You're viewing version 2.18 of the OpenSearch documentation. This version is no longer maintained. For the latest version, see the current documentation. For information about OpenSearch version maintenance, see Release Schedule and Maintenance Policy.
Unique token filter
The unique
token filter ensures that only unique tokens are kept during the analysis process, removing duplicate tokens that appear within a single field or text block.
Parameters
The unique
token filter can be configured with the following parameter.
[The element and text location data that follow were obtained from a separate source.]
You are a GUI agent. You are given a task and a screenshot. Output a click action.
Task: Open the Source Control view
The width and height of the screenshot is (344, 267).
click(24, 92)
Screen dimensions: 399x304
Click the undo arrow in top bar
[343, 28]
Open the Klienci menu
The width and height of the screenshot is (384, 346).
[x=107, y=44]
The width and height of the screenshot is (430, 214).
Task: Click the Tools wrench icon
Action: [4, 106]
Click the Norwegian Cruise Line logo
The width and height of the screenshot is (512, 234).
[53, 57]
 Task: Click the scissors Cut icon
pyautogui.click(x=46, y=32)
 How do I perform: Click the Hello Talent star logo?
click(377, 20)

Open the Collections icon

Parameter | Required/Optional | Data type | Description |
---|---|---|---|
only_on_same_position | Optional | Boolean | If true , the token filter acts as a remove_duplicates token filter and only removes tokens that are in the same position. Default is false . |
Example
The following example request creates a new index named unique_example
and configures an analyzer with a unique
filter:
PUT /unique_example
{
"settings": {
"analysis": {
"filter": {
"unique_filter": {
"type": "unique",
"only_on_same_position": false
}
},
"analyzer": {
"unique_analyzer": {
"type": "custom",
"tokenizer": "standard",
"filter": [
"lowercase",
"unique_filter"
]
}
}
}
}
}
Generated tokens
Use the following request to examine the tokens generated using the analyzer:
GET /unique_example/_analyze
{
"analyzer": "unique_analyzer",
"text": "OpenSearch OpenSearch is powerful powerful and scalable"
}
The response contains the generated tokens:
{
"tokens": [
{
"token": "opensearch",
"start_offset": 0,
"end_offset": 10,
"type": "<ALPHANUM>",
"position": 0
},
{
"token": "is",
"start_offset": 22,
"end_offset": 24,
"type": "<ALPHANUM>",
"position": 1
},
{
"token": "powerful",
"start_offset": 25,
"end_offset": 33,
"type": "<ALPHANUM>",
"position": 2
},
{
"token": "and",
"start_offset": 43,
"end_offset": 46,
"type": "<ALPHANUM>",
"position": 3
},
{
"token": "scalable",
"start_offset": 47,
"end_offset": 55,
"type": "<ALPHANUM>",
"position": 4
}
]
}